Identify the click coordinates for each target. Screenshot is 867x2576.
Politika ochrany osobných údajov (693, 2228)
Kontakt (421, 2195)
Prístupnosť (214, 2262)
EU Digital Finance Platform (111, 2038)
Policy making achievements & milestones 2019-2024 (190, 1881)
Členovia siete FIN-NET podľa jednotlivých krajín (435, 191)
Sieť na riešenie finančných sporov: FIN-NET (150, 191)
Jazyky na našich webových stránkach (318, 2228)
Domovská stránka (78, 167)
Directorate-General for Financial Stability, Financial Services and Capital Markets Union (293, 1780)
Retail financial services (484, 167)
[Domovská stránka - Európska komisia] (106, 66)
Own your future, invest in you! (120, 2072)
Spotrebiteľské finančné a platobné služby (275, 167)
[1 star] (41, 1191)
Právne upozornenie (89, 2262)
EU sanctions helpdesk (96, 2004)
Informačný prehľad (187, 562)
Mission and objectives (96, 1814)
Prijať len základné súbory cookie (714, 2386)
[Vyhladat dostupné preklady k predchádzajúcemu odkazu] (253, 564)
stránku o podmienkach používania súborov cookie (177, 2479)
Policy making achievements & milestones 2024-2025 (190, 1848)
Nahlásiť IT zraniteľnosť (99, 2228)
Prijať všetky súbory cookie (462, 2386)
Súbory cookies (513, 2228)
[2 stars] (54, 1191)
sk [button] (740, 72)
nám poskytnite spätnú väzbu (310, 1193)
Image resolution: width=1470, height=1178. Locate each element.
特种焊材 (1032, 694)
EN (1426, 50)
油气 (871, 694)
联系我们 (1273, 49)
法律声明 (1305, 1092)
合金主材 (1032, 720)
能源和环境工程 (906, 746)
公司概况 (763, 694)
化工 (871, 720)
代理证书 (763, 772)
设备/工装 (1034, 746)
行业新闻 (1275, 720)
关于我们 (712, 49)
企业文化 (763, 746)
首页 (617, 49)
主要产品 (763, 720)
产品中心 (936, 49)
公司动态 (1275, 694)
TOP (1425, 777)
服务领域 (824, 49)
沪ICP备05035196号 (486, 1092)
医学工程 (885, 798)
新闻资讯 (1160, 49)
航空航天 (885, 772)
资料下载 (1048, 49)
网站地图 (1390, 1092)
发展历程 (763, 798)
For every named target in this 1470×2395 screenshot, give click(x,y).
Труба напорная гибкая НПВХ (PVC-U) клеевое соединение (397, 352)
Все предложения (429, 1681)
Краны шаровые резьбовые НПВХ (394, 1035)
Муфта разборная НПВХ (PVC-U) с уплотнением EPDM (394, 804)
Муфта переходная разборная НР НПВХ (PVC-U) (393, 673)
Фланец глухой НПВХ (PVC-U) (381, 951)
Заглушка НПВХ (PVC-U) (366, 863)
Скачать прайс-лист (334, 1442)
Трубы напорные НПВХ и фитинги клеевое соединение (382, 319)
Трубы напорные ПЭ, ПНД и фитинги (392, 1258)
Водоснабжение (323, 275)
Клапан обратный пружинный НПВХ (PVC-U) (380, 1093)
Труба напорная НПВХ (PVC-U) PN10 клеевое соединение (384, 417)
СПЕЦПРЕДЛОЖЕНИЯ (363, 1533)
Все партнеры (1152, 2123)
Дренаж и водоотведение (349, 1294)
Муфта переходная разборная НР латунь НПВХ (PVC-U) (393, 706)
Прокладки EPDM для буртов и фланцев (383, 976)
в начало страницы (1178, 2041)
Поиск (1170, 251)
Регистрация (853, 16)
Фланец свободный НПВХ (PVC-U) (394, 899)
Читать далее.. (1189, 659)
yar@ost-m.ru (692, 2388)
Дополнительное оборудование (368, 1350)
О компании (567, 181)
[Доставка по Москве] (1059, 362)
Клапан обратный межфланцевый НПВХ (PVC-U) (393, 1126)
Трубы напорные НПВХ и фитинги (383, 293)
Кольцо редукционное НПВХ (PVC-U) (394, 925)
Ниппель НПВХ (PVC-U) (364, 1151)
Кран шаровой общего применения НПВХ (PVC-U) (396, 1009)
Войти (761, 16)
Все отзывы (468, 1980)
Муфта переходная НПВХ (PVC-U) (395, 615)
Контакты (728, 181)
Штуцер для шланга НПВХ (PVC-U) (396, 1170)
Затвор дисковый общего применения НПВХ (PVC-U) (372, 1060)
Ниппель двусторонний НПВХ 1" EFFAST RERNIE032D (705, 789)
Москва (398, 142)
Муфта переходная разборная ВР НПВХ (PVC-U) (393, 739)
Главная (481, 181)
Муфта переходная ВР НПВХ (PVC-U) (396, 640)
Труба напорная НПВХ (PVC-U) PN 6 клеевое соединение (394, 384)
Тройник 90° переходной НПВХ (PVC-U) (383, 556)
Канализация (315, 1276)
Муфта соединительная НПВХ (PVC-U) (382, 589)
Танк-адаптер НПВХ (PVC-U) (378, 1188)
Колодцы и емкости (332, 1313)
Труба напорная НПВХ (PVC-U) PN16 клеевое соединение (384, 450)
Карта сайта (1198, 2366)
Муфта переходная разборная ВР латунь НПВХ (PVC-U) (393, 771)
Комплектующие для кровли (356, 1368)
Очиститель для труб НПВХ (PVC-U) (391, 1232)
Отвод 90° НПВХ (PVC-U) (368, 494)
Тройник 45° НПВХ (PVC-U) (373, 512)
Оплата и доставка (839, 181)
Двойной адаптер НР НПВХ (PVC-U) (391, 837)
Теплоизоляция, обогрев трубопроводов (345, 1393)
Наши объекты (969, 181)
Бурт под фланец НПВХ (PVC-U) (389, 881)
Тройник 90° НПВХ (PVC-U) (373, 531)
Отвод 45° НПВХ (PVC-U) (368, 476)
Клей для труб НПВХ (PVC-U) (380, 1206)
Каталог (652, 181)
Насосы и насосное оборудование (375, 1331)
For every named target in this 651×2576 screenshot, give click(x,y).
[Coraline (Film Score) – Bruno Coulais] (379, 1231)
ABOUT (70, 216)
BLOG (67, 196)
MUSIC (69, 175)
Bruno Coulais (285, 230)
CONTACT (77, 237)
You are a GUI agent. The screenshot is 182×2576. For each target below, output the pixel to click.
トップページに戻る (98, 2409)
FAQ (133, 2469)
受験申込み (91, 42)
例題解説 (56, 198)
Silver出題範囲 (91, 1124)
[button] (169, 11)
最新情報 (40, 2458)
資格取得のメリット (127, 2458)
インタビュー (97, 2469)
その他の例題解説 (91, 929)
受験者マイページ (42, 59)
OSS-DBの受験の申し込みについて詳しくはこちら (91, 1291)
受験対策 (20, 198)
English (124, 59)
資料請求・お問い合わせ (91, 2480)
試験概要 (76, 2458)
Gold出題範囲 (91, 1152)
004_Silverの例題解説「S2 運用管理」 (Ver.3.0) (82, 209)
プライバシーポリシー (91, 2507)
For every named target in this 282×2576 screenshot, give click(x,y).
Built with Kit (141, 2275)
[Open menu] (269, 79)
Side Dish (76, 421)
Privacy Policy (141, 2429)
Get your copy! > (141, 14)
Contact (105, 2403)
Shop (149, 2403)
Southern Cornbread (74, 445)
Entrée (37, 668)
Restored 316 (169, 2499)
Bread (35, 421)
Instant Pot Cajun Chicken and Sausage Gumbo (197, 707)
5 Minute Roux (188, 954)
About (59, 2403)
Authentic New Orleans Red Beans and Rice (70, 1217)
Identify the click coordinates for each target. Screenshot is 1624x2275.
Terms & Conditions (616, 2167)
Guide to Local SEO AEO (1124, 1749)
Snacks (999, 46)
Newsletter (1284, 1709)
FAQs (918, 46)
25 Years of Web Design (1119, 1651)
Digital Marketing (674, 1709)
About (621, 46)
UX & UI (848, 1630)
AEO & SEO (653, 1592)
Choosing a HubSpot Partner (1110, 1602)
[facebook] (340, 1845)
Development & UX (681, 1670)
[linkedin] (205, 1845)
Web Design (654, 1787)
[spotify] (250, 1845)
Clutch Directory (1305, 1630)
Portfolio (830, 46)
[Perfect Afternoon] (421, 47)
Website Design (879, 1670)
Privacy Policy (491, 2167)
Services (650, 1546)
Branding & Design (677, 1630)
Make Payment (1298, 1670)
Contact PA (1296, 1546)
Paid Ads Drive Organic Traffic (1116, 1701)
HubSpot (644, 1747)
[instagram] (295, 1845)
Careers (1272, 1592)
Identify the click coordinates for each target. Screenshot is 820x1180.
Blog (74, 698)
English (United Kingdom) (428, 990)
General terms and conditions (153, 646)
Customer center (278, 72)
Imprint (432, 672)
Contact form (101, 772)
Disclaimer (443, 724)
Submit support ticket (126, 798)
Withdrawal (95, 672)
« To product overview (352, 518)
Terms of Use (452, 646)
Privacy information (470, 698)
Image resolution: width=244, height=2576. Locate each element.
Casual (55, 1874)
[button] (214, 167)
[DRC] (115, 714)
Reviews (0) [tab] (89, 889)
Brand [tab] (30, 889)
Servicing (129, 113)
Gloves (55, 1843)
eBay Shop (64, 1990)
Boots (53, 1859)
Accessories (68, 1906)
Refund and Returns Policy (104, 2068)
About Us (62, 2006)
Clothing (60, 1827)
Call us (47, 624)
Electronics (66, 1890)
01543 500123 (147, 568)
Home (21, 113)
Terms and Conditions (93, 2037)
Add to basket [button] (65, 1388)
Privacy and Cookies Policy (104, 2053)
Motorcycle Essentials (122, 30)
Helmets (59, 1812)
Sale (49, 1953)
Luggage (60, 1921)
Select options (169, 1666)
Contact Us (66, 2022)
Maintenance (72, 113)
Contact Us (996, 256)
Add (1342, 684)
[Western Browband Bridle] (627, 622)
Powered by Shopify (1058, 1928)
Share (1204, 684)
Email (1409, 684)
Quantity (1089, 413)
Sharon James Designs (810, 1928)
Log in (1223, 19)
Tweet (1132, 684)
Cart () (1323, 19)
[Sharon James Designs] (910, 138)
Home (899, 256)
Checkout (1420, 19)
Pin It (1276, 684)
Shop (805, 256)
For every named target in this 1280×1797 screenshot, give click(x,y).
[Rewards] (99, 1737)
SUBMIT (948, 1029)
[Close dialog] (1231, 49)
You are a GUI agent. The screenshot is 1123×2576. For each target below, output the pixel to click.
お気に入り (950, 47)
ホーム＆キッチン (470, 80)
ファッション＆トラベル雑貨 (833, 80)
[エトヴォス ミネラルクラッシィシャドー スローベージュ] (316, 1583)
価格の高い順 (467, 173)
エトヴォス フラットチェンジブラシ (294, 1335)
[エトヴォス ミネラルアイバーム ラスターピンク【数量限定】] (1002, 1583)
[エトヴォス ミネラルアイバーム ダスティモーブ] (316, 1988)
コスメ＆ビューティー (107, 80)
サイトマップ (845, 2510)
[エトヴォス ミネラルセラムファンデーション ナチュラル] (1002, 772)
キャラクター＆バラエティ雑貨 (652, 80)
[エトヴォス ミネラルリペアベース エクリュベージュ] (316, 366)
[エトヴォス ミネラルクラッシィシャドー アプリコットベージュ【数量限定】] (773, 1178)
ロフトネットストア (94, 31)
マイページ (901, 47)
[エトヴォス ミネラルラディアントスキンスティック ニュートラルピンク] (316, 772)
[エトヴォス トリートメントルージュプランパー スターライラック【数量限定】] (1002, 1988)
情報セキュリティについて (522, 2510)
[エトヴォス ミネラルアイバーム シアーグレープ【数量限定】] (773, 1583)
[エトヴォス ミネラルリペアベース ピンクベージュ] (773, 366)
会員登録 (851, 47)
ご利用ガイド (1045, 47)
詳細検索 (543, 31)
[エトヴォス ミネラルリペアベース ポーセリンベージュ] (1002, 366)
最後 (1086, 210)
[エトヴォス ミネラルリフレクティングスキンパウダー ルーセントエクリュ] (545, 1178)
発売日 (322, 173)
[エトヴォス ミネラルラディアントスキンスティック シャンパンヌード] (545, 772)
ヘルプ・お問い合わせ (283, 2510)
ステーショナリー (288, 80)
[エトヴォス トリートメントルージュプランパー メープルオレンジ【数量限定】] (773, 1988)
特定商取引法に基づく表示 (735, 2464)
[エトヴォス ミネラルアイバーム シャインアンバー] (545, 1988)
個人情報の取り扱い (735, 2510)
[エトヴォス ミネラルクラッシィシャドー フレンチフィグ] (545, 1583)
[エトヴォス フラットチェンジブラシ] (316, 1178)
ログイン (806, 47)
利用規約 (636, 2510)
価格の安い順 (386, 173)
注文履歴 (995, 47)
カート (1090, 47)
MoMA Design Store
┄┄┄┄┄┄
== About this exercise ==
Out of the entries above, write out only the lines between the line holding "Snacks (999, 46)" and the line holding "[linkedin] (205, 1845)", inclusive, each exactly as given.

== Problem solution ==
Snacks (999, 46)
Newsletter (1284, 1709)
FAQs (918, 46)
25 Years of Web Design (1119, 1651)
Digital Marketing (674, 1709)
About (621, 46)
UX & UI (848, 1630)
AEO & SEO (653, 1592)
Choosing a HubSpot Partner (1110, 1602)
[facebook] (340, 1845)
Development & UX (681, 1670)
[linkedin] (205, 1845)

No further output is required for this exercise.